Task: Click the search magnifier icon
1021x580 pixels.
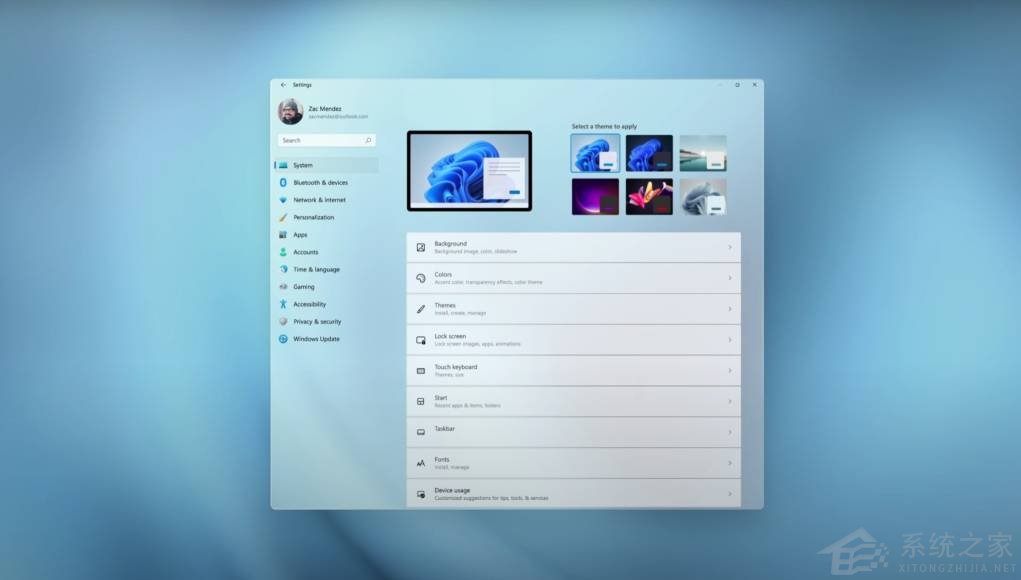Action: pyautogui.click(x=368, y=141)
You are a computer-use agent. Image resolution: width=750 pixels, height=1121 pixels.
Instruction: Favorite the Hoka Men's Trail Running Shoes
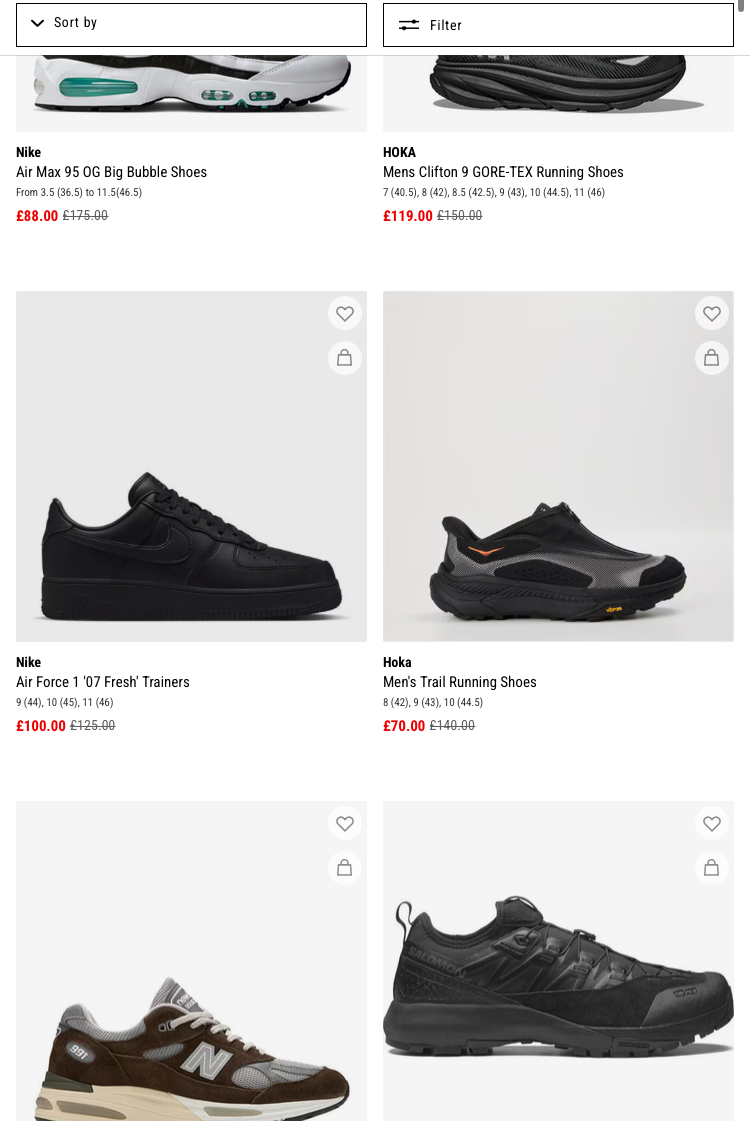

● ● ●

- [YOUR TASK]
Convert every line of the items above into a Markdown table with the columns Row and Item line, numbering the rows and skipping blank lines. Leave the pictures out of the table.

- [FINAL ANSWER]
| Row | Item line |
|---|---|
| 1 | Task: Click the search magnifier icon |
| 2 | 1021x580 pixels. |
| 3 | Action: pyautogui.click(x=368, y=141) |
| 4 | You are a computer-use agent. Image resolution: width=750 pixels, height=1121 pixels. |
| 5 | Instruction: Favorite the Hoka Men's Trail Running Shoes |